そこがまた、新鮮なんだよな。本当に……。
「あー今は知らないほうがいいよ」
今、クロノが「今から教えてあげようか?」と言った場合、セクハラになる。多分。いや、そういうことは男としてどうだろうか? とクロノは勝手に頭の中で考えてしまっていた。
「また昼飯も持ってきますね」
「ああ、無理するなよ。俺だって一日ぐらい我慢できるし」
「そんなのクロノさんに悪いですよッ!」
「そうか……。なぁ俺にできることは何かあるか? 例えば……今あるクシャトリアで出撃するとか」
「んー私は良いと思うんですけど艦長がなんて言うか……」
「ま、俺も元は中枢帝国の兵士だし。信用できないのも無理はないか」
「すみませんね。じゃあまた」
「またな」
本当に信用さえ手に入れれば……。
クロノは元海軍だ。しかし、クシャトリアのパイロットに決った時はまだクロノは新米兵士だった。徴兵で入ったわけでクロノには特別、国家への忠誠と呼ばれるものはない。なので、諸国連合の味方になっても別になんとも思わない。ただ、あのサヴァイヴ級にいるソウスケとアスナが心配だった。

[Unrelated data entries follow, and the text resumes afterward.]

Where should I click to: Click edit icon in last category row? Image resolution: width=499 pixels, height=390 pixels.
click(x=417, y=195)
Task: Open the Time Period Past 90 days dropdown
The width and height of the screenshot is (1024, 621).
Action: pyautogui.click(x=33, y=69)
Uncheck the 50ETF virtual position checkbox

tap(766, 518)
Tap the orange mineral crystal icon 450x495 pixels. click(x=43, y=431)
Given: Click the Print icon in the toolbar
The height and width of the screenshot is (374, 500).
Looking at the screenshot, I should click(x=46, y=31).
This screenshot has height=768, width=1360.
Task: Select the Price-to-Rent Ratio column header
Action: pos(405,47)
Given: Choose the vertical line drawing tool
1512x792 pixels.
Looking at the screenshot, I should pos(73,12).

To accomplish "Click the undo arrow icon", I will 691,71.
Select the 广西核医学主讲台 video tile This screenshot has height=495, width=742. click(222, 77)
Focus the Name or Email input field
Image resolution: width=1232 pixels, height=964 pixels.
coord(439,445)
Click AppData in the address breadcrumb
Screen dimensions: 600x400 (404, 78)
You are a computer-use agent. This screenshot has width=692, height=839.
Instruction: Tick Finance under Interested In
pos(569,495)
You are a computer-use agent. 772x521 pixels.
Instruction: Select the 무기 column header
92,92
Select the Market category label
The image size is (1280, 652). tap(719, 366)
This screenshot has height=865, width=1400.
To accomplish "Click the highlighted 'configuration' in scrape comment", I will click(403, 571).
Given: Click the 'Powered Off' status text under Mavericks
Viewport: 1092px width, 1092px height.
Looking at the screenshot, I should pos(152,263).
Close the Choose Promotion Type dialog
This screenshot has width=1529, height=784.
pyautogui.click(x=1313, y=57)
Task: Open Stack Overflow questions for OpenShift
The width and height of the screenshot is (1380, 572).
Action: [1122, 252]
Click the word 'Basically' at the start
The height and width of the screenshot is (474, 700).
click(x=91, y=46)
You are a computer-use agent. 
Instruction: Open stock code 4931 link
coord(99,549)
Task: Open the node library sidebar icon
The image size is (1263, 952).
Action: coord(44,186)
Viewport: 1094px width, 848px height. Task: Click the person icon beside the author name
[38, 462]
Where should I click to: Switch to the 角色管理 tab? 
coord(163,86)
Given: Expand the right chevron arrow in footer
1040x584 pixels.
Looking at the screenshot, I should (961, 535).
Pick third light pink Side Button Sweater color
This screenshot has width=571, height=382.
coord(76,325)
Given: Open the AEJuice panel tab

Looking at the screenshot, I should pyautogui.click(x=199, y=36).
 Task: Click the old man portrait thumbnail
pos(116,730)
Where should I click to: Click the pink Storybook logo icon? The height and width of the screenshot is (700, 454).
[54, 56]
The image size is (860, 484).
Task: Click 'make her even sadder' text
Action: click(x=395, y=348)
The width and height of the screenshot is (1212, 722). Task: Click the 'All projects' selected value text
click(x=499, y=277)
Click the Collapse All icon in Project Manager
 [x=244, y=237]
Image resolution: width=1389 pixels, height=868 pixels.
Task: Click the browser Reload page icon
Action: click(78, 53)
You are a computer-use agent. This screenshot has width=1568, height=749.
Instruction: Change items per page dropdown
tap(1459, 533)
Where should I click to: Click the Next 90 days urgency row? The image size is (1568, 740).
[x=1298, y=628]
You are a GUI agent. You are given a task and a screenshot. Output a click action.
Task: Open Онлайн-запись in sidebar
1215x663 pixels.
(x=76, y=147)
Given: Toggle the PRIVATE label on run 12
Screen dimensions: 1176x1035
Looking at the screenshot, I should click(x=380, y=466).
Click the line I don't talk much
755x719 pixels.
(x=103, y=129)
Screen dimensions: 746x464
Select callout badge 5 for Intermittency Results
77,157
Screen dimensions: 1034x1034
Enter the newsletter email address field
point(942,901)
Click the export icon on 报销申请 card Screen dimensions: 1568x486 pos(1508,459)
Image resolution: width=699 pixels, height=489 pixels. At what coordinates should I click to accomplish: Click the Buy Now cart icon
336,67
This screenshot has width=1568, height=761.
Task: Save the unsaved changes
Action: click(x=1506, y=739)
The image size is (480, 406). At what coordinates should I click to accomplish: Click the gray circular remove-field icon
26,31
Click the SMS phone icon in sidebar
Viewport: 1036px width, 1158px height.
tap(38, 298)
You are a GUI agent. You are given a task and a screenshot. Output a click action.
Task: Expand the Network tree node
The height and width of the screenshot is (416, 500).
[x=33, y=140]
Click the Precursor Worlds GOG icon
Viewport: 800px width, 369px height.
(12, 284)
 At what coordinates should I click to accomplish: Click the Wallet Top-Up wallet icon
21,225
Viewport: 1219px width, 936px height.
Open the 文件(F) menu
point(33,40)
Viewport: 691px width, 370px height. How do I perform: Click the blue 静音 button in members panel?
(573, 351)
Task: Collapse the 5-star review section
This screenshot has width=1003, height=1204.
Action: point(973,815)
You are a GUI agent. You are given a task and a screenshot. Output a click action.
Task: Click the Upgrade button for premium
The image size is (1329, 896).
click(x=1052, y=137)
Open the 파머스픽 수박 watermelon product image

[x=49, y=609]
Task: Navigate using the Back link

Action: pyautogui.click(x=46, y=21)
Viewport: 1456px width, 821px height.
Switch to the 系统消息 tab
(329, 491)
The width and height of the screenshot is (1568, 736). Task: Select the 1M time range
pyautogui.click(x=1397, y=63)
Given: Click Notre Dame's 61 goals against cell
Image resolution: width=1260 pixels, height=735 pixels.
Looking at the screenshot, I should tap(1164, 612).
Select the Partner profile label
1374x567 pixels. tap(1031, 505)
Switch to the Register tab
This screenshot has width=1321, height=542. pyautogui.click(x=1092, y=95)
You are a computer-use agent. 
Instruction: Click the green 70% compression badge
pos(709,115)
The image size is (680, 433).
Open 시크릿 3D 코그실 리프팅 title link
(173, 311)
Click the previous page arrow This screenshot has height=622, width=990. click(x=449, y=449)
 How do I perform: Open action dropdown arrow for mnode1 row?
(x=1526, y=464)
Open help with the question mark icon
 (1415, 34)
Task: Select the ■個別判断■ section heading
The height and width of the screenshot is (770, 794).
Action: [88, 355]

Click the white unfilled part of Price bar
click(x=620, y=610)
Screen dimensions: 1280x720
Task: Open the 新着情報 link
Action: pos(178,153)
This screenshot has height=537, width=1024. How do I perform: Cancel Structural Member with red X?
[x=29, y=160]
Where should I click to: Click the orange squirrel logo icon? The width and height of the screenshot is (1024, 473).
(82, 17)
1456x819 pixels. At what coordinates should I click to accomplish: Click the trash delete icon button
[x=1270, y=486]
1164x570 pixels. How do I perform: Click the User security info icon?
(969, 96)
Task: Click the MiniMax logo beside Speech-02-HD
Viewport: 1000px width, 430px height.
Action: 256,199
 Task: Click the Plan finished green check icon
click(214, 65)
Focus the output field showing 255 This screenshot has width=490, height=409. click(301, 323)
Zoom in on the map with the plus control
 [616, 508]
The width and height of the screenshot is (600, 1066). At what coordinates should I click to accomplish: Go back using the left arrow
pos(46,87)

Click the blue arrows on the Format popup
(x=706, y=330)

あの二人、上手くやっているかな。案外、もう結ばれてたりして……。
「へっくしゅん!」
ソウスケは風でもないのにくしゃみをした。そのくしゃみのせいで事務机の上の書類は宙を舞う。
うう……艦長って大変だなぁ。
ソウスケの頭の中ではアスナは端っこのほうにいたのだった。